На этом приеме Селеста сопровождала отца. Каноник Форестер с удовольствием угощался послеобеденным чаем, наблюдал за состязаниями по теннису и кеглям и отдыхал на скамеечке в компании других священников, вышедших на покой.
Селеста улыбнулась. Сколько таких же приемов ей пришлось вытерпеть в юности! Как все это знакомо, как по-английски, словно и не было ужасной войны. Многих уже нет, многие студенты погибли, и от них остались лишь имена на мемориальной табличке. Но сегодня для всех праздничный день, когда полагается нежиться на солнышке. Дамы прячут лица под зонтиками или широкополыми шляпами, чтобы сохранить благородную бледность или – как, например, она, – чтобы не темнели веснушки.
Родди предпочел остаться дома с Мэй и Эллой и теперь наверняка пристает к Селвину. Брат вообще никуда не выходит, за исключением пивной.

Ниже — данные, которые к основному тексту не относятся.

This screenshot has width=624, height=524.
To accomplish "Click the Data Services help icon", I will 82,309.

К большому огорчению отца, он не посещает службы в соборе, однако его тоже можно понять. У одних людей война укрепила веру, у других – разрушила.
После бегства Селесты на родину прошло почти два года. Как быстро летит время! Она до сих пор боится любой бумаги с американским штемпелем. От адвокатов Гровера ничего не слышно; впрочем, это вовсе не означает, что однажды ее муж не явится на порог как снег на голову. Что тогда будет, даже думать не хочется.

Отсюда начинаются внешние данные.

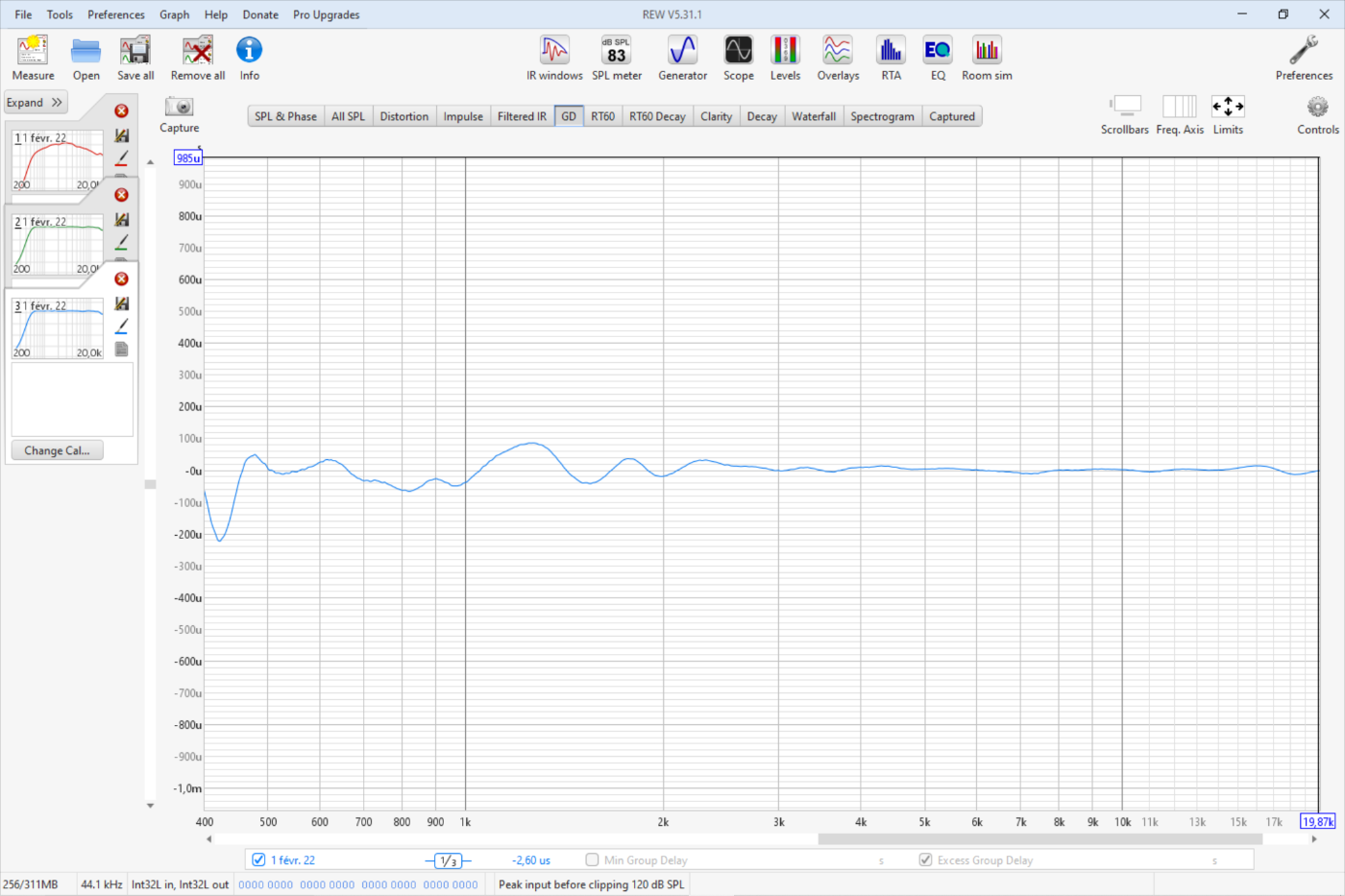Uncheck the 1 févr. 22 trace checkbox
1345x896 pixels.
(x=258, y=860)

Какая-то часть ее души жаждет продолжить дело, за которое она боролась, будучи сторонницей движения суфражисток. В Англии введено частичное право голоса для женщин, но только тех, кто старше тридцати пяти лет и владеет собственностью. Боевой дух движения угас. Многие женщины двинулись своим курсом, поступили в университет или устроились на работу, однако Селесте такие варианты не подходят. По правде говоря, теперь, когда Мэй полностью взяла хозяйство в свои руки и отлично справляется с помощью миссис Аллен, приходящей прислуги, Селесте дома и делать нечего.
Она наткнулась в «Таймс» на одно весьма интересное объявление и даже подготовила резюме, но тут же решила, что из этой затеи все равно ничего не выйдет, и забыла отнести письмо на почту. Еще совсем недавно все силы мятежной души Селесты были направлены на то, чтобы избавиться от тирании Гровера и обеспечить безопасность сына. Сейчас Родди проводит в школе всю неделю, хотя находится недалеко, в нескольких часах езды. Селеста охотно держала бы его при себе в Личфилде, однако все мужчины семьи Форестер испокон века обучались в приготовительной школе в Денстоне. Отец и брат настаивали, что там Родди получит прекрасное образование, которое поможет ему найти хорошую работу и устроиться в жизни. Селеста, в свою очередь, в этом так не уверена: у мальчика очень переменчивая натура.
Селеста с наслаждением ощущала тепло солнечных лучей, прохладную хрусткость накрахмаленного кружева, сладкий аромат роз из сада, спускавшегося по склону к самому пруду, где солнечный свет разбивался на миллионы зеркальных осколков. Селеста чувствовала, что возвращается к жизни, к вкусам и запахам, что вновь способна слышать звон бокалов, искренний смех, шумные поздравления победителю теннисного турнира. Взор Селесты радовали белоснежные скатерти, которыми были накрыты столы, ломившиеся от сэндвичей, кексов, сдобных булочек и чайных чашек с золотыми и малиновыми ободками. Впервые за долгие годы она испытывала покой на сердце. Наконец-то ее отпустил страх, бесконечный страх обронить лишнее слово, подвергнуться осуждению и критике. Здесь для всех она – просто овдовевшая дочь каноника…
Селеста собралась перейти в тень парусинового навеса и вдруг поймала на себе чей-то взгляд. Молодой широкоплечий мужчина в спортивном пиджаке смотрел на нее, улыбаясь от уха до уха. У Селесты екнуло сердце. Не может быть! Тут, на лужайке Богословского колледжа… Арчи Макадам?